Book: 29/52
Roman Stories - Jhumpa Lahiri
My Rating: 5/5
This is my 4th book from Jhumpa Lahiri back to back, and I am totally loving the experience of exploring her more. Now I have two more to go with her Pulitzer Prize-winning book - Interpreter of Maladies being penultimate and The Namesake being last from her till she comes out with a new book. Now that I have recently read her "In other words", which turns out to be her own story, connecting with these stories was charming. Again, taking a lot of cues from her own experiences in and around Rome, she has written this one. And I can bet my life on that story where a married woman is having a one-sided affair with another married man was her own story, or at least an inspiration from her own life, that she has written it so beautifully. I totally liked the story and loved its ending big time. The good part now about almost all her books is that she is writing them in Italian and getting them translated by someone else, as she believes she cannot do justice to both languages together, and it will be like cheating if she writes or even translates them herself in English.
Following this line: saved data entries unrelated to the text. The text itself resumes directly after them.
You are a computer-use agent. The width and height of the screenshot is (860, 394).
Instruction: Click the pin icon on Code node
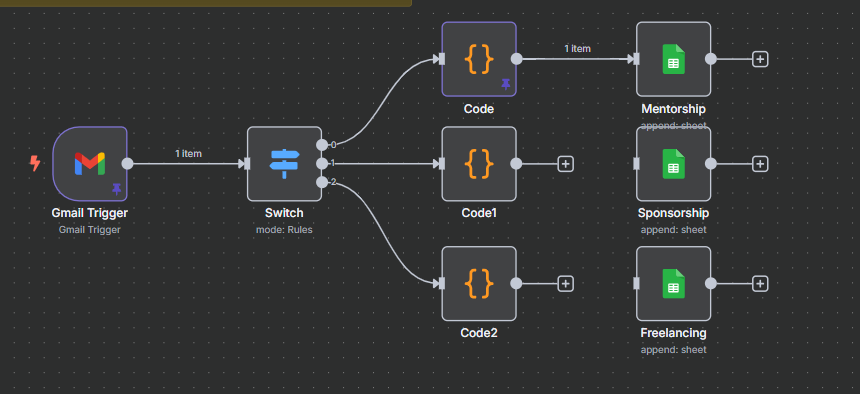tap(506, 84)
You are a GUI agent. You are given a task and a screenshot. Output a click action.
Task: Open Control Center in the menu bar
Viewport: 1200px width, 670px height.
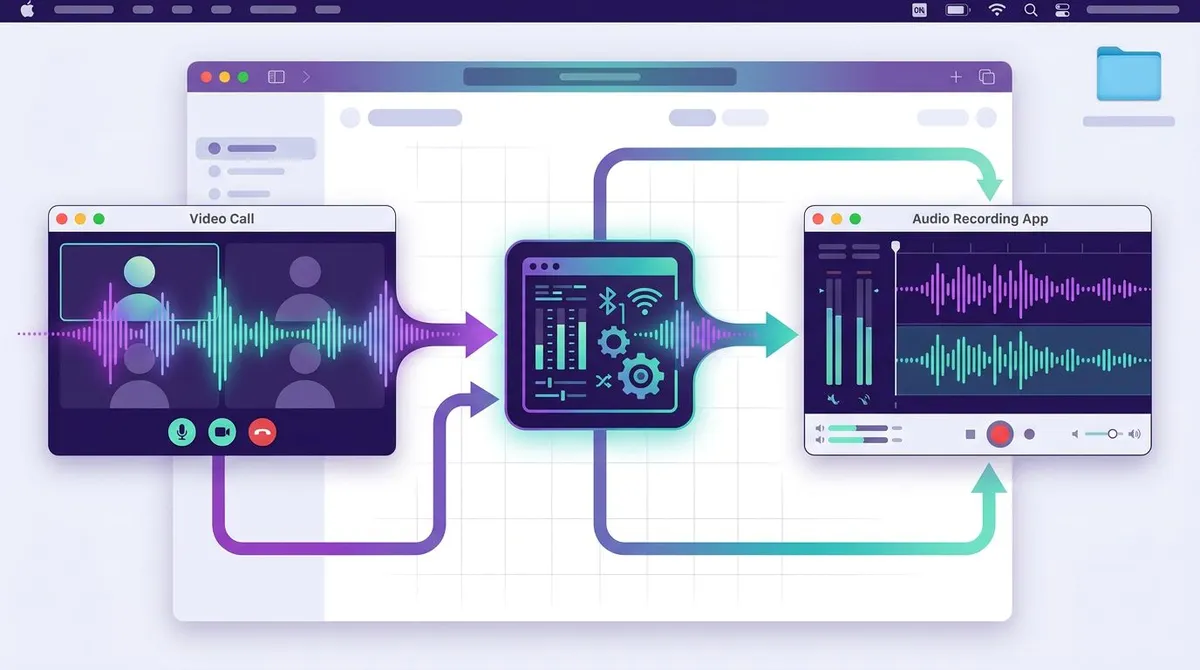(x=1063, y=10)
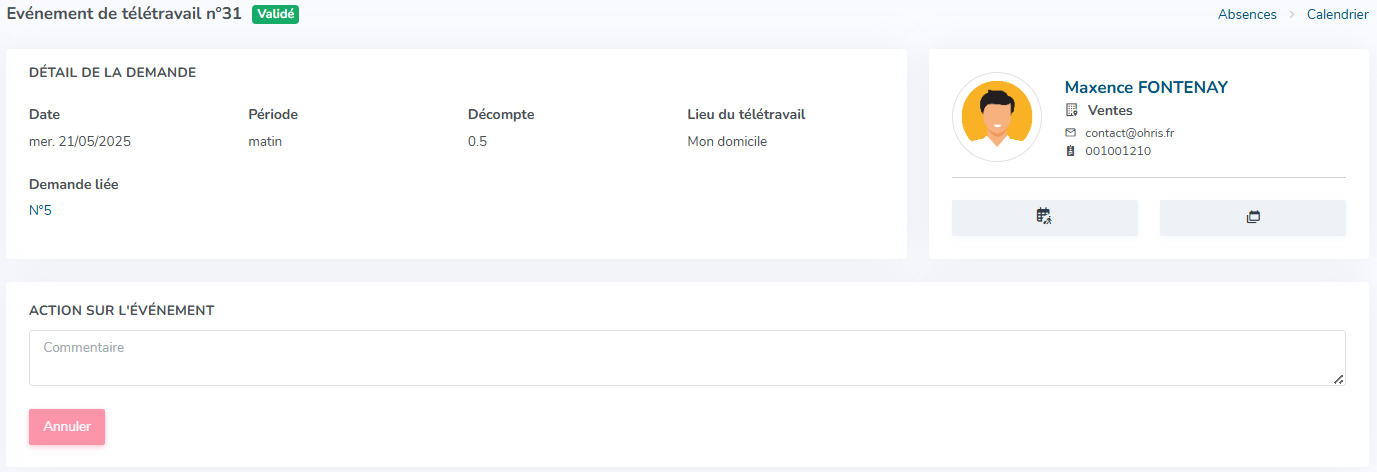The width and height of the screenshot is (1377, 472).
Task: Click the stacked calendar icon button
Action: [1252, 217]
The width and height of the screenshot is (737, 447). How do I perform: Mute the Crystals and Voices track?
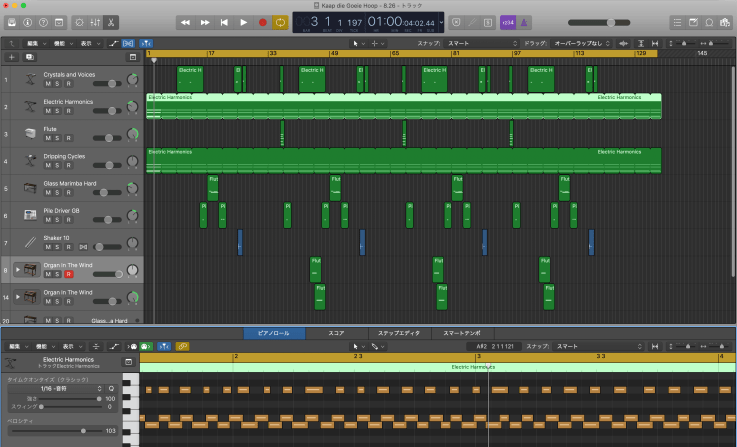point(47,83)
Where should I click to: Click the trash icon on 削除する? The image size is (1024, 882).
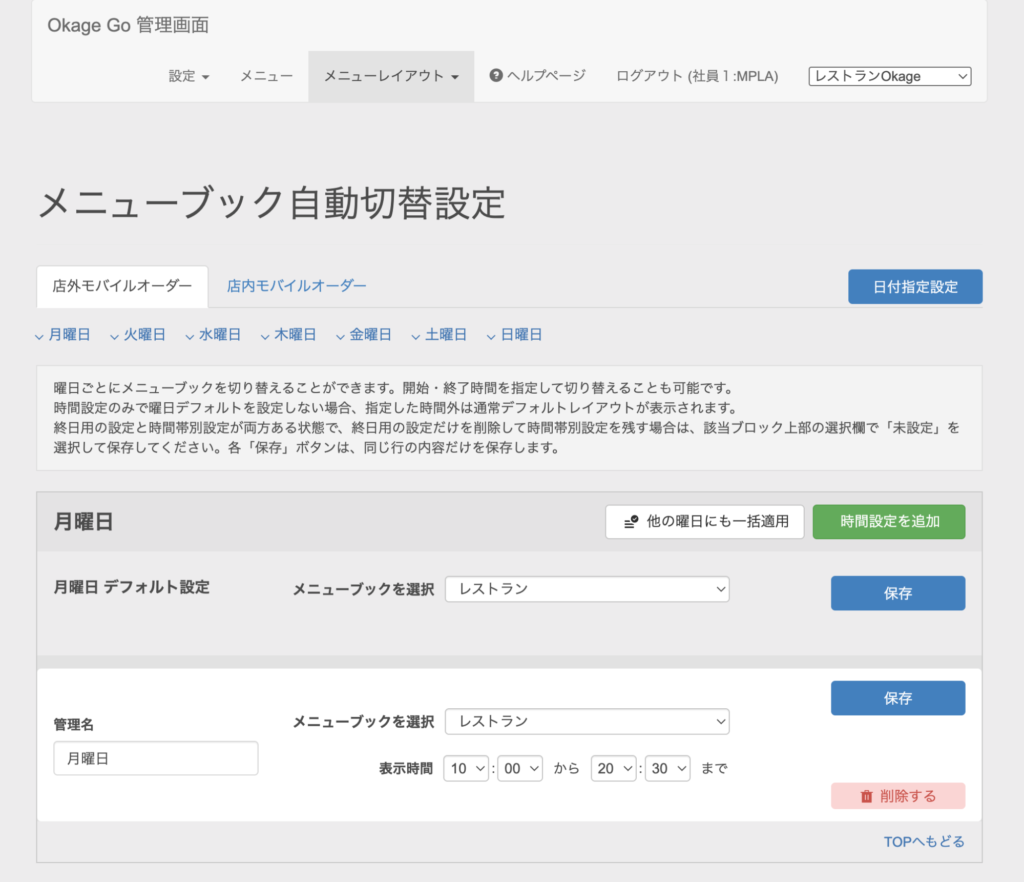click(866, 796)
I am enjoying them more right now as I have recently started taking French lessons myself for no good reason but to be able to read someday a French classic in its original form and to be able to watch a French love story in its own originality (someday in the near future).
Some of these stories are so real-life-like that it feels as if she herself experienced them all in person and then narrates them to us for our benefit. Her characters are totally believable, and I guess, at times, they are based on her too, as so many times she mentions others' bias towards their skin colour, or origin and whatnot. Maybe religion she hints at, but it isn't that clear, so one has to guess what she is talking about, but the pain is pretty much evident as she is always talking about the expats in one way or another, as that's exactly the case with all her books and stories so far. There is a story about teenagers passing their time on the "Steps", and one must read to know what exactly they do to strangers at the dead of the night, which was shocking, but then again, can't deny as my own nephew who visited Italy not so long ago called it a country full of thieves, so you take a guess what I am talking about. And then there is this heart-touching story of a couple who have lost a teenage kid, how they survive in the shadows of his death was a totally emotional story with such a touching ending. Although the book was hardly 250 pages, it took quite a while for me to finish this one, as each story has such superb depth that I had to take a pause every time I finished one before I started on the next one.
Do let me know if you have read this one and liked it. Namesake will remain my forever favourite from her. Going to read it again in the next month to make sure it remains the same.